The cost depends on the region, traffic, database class, and storage volume. For a small project, the starting bill can start at hundreds of dollars per month, and for an average business, it easily reaches several thousand dollars if there are databases, backups, and outbound traffic. The main factor of overspending is not the virtual machine, but the network, storage, and unused resources.

When do you need AWS, and when Azure or Google Cloud?

AWS is often chosen for the breadth of services and the maturity of the infrastructure, Azure if the company already has a lot of Microsoft technologies, and Google Cloud if analytics, Kubernetes, and AI are priorities. For Kazakhstan, the availability of a convenient region nearby and the cost of traffic are also important. The best choice is usually determined not by the brand, but by your stack and workload.

What are the risks of migrating to the cloud?

The main risks are hidden dependencies, rising costs, access rights errors, and incorrect region selection. If you do not do inventory and landing zone, you can get a stalled service, but with an expensive bill and weak security. Therefore, migration is best done in stages, starting with a pilot and non-critical systems.

How long does cloud migration take?

For one simple application, a pilot may take 2-6 weeks.
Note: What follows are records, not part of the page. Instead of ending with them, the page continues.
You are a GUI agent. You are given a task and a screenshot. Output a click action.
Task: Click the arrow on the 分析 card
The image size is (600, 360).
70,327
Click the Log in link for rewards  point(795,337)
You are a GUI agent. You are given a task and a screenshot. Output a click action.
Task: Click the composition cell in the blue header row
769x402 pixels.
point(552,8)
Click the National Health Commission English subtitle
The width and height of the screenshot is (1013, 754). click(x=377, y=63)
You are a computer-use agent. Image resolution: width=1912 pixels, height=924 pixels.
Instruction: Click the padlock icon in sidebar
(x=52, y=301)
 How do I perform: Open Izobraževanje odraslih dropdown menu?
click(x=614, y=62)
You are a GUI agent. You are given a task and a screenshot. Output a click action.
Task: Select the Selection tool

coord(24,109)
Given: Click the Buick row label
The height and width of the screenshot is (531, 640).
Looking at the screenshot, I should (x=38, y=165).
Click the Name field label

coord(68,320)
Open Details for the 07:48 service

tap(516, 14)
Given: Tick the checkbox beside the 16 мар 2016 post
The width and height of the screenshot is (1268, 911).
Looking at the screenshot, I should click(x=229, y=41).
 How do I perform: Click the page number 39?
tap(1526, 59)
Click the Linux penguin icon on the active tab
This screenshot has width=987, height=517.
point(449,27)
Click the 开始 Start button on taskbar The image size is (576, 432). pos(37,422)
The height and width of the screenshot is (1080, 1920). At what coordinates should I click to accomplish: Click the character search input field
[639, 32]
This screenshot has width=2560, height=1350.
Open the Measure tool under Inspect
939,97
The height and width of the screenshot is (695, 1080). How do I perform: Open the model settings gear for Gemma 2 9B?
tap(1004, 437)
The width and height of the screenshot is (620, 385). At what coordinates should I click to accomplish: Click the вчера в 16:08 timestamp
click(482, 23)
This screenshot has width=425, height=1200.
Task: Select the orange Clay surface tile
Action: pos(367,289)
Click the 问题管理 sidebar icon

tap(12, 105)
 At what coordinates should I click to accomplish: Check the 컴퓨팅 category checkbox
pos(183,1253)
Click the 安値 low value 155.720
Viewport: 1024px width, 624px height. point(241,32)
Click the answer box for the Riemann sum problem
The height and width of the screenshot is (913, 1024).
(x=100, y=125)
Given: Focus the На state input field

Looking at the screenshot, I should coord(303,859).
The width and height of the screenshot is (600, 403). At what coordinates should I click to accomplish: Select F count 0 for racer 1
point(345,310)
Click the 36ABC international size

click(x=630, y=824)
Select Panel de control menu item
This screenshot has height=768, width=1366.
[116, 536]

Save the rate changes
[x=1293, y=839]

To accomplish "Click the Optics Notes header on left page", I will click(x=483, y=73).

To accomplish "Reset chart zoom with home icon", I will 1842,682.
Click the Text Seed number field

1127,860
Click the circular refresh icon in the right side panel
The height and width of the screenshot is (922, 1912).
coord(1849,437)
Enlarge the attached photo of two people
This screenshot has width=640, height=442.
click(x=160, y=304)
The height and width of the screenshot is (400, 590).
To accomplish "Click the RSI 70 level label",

For an average corporate landscape, the first production transfer usually takes 4-12 weeks after the architecture is ready, and a comprehensive migration takes several months. The time depends on the number of integrations, databases, and rollback requirements.

How to save on the cloud without losing reliability?

You need to enable tagging, rightsizing, automatic shutdown of dev environments, lifecycle for storage, and a monthly FinOps review. Often, savings of 10-20% can be achieved without compromising quality by removing unused resources and choosing the right instance classes. However, you cannot save on backups, logging, and critical security controls.